-- The data start --

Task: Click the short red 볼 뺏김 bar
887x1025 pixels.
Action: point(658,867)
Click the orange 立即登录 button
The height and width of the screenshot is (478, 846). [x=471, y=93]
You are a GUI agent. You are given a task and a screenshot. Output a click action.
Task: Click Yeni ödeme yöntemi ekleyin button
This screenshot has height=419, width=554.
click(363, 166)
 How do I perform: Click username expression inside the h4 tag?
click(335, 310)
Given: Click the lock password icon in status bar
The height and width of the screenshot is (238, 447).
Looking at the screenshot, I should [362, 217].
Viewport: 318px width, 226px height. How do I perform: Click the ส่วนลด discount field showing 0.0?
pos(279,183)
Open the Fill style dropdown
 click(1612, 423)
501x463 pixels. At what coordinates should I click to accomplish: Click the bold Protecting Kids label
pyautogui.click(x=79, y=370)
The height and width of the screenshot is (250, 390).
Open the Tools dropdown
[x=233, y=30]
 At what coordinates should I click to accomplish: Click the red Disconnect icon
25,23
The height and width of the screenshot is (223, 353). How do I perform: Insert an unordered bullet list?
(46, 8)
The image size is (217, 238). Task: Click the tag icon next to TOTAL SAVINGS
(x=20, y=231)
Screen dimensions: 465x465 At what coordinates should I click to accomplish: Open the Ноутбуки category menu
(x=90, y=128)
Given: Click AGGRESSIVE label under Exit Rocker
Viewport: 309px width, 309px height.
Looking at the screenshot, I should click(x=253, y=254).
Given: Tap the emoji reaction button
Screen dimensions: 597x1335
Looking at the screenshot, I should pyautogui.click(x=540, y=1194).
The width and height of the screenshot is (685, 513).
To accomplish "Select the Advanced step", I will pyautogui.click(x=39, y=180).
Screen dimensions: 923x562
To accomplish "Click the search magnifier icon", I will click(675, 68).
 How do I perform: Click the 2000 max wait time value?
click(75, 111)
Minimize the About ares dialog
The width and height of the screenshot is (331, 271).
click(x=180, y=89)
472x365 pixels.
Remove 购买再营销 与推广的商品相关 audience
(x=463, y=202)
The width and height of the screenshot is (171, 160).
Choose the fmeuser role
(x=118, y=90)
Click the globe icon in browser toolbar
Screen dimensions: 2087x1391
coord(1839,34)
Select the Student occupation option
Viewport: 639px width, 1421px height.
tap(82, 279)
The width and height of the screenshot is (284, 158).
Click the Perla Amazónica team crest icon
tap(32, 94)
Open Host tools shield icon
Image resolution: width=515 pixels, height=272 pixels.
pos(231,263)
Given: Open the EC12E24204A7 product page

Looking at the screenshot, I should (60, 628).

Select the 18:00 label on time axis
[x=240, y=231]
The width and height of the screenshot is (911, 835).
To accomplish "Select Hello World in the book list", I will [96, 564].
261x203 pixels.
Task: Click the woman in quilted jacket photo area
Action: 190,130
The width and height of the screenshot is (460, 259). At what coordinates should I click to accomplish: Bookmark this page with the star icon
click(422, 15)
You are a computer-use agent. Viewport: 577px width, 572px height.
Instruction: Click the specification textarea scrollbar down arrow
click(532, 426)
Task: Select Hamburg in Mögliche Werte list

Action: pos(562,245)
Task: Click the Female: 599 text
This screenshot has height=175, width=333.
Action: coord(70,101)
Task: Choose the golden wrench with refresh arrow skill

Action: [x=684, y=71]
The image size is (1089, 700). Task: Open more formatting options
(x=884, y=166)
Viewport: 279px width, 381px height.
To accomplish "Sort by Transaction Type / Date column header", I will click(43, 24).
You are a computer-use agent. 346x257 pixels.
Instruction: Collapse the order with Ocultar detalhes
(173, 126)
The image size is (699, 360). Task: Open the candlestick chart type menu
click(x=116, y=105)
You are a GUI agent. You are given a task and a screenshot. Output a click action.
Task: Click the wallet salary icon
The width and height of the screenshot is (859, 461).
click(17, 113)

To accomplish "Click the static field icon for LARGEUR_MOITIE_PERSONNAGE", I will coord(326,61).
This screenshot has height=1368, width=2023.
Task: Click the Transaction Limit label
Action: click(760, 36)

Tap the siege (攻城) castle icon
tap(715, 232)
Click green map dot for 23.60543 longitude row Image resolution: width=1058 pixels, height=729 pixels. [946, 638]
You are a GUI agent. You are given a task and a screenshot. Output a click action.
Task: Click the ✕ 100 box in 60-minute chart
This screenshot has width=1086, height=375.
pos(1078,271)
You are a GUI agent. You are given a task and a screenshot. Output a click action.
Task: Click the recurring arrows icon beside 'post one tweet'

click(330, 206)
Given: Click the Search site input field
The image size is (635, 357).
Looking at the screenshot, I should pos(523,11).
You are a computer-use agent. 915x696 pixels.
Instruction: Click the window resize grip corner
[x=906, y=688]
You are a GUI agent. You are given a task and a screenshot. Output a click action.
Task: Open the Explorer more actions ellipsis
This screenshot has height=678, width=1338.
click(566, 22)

-- The data end --

*Task prompt:* Can you copy all of the data above line for line, with no changes?

*Task result:*
Task: Click the short red 볼 뺏김 bar
887x1025 pixels.
Action: point(658,867)
Click the orange 立即登录 button
The height and width of the screenshot is (478, 846). [x=471, y=93]
You are a GUI agent. You are given a task and a screenshot. Output a click action.
Task: Click Yeni ödeme yöntemi ekleyin button
This screenshot has height=419, width=554.
click(363, 166)
 How do I perform: Click username expression inside the h4 tag?
click(335, 310)
Given: Click the lock password icon in status bar
The height and width of the screenshot is (238, 447).
Looking at the screenshot, I should [362, 217].
Viewport: 318px width, 226px height. How do I perform: Click the ส่วนลด discount field showing 0.0?
pos(279,183)
Open the Fill style dropdown
 click(1612, 423)
501x463 pixels. At what coordinates should I click to accomplish: Click the bold Protecting Kids label
pyautogui.click(x=79, y=370)
The height and width of the screenshot is (250, 390).
Open the Tools dropdown
[x=233, y=30]
 At what coordinates should I click to accomplish: Click the red Disconnect icon
25,23
The height and width of the screenshot is (223, 353). How do I perform: Insert an unordered bullet list?
(46, 8)
The image size is (217, 238). Task: Click the tag icon next to TOTAL SAVINGS
(x=20, y=231)
Screen dimensions: 465x465 At what coordinates should I click to accomplish: Open the Ноутбуки category menu
(x=90, y=128)
Given: Click AGGRESSIVE label under Exit Rocker
Viewport: 309px width, 309px height.
Looking at the screenshot, I should click(x=253, y=254).
Given: Tap the emoji reaction button
Screen dimensions: 597x1335
Looking at the screenshot, I should pyautogui.click(x=540, y=1194).
The width and height of the screenshot is (685, 513).
To accomplish "Select the Advanced step", I will pyautogui.click(x=39, y=180).
Screen dimensions: 923x562
To accomplish "Click the search magnifier icon", I will click(675, 68).
 How do I perform: Click the 2000 max wait time value?
click(75, 111)
Minimize the About ares dialog
The width and height of the screenshot is (331, 271).
click(x=180, y=89)
472x365 pixels.
Remove 购买再营销 与推广的商品相关 audience
(x=463, y=202)
The width and height of the screenshot is (171, 160).
Choose the fmeuser role
(x=118, y=90)
Click the globe icon in browser toolbar
Screen dimensions: 2087x1391
coord(1839,34)
Select the Student occupation option
Viewport: 639px width, 1421px height.
tap(82, 279)
The width and height of the screenshot is (284, 158).
Click the Perla Amazónica team crest icon
tap(32, 94)
Open Host tools shield icon
Image resolution: width=515 pixels, height=272 pixels.
pos(231,263)
Given: Open the EC12E24204A7 product page

Looking at the screenshot, I should (60, 628).

Select the 18:00 label on time axis
[x=240, y=231]
The width and height of the screenshot is (911, 835).
To accomplish "Select Hello World in the book list", I will [96, 564].
261x203 pixels.
Task: Click the woman in quilted jacket photo area
Action: 190,130
The width and height of the screenshot is (460, 259). At what coordinates should I click to accomplish: Bookmark this page with the star icon
click(422, 15)
You are a computer-use agent. Viewport: 577px width, 572px height.
Instruction: Click the specification textarea scrollbar down arrow
click(532, 426)
Task: Select Hamburg in Mögliche Werte list

Action: pos(562,245)
Task: Click the Female: 599 text
This screenshot has height=175, width=333.
Action: coord(70,101)
Task: Choose the golden wrench with refresh arrow skill

Action: [x=684, y=71]
The image size is (1089, 700). Task: Open more formatting options
(x=884, y=166)
Viewport: 279px width, 381px height.
To accomplish "Sort by Transaction Type / Date column header", I will click(43, 24).
You are a computer-use agent. 346x257 pixels.
Instruction: Collapse the order with Ocultar detalhes
(173, 126)
The image size is (699, 360). Task: Open the candlestick chart type menu
click(x=116, y=105)
You are a GUI agent. You are given a task and a screenshot. Output a click action.
Task: Click the wallet salary icon
The width and height of the screenshot is (859, 461).
click(17, 113)

To accomplish "Click the static field icon for LARGEUR_MOITIE_PERSONNAGE", I will coord(326,61).
This screenshot has height=1368, width=2023.
Task: Click the Transaction Limit label
Action: click(760, 36)

Tap the siege (攻城) castle icon
tap(715, 232)
Click green map dot for 23.60543 longitude row Image resolution: width=1058 pixels, height=729 pixels. [946, 638]
You are a GUI agent. You are given a task and a screenshot. Output a click action.
Task: Click the ✕ 100 box in 60-minute chart
This screenshot has width=1086, height=375.
pos(1078,271)
You are a GUI agent. You are given a task and a screenshot. Output a click action.
Task: Click the recurring arrows icon beside 'post one tweet'

click(330, 206)
Given: Click the Search site input field
The image size is (635, 357).
Looking at the screenshot, I should pos(523,11).
You are a computer-use agent. 915x696 pixels.
Instruction: Click the window resize grip corner
[x=906, y=688]
You are a GUI agent. You are given a task and a screenshot. Output a click action.
Task: Open the Explorer more actions ellipsis
This screenshot has height=678, width=1338.
click(566, 22)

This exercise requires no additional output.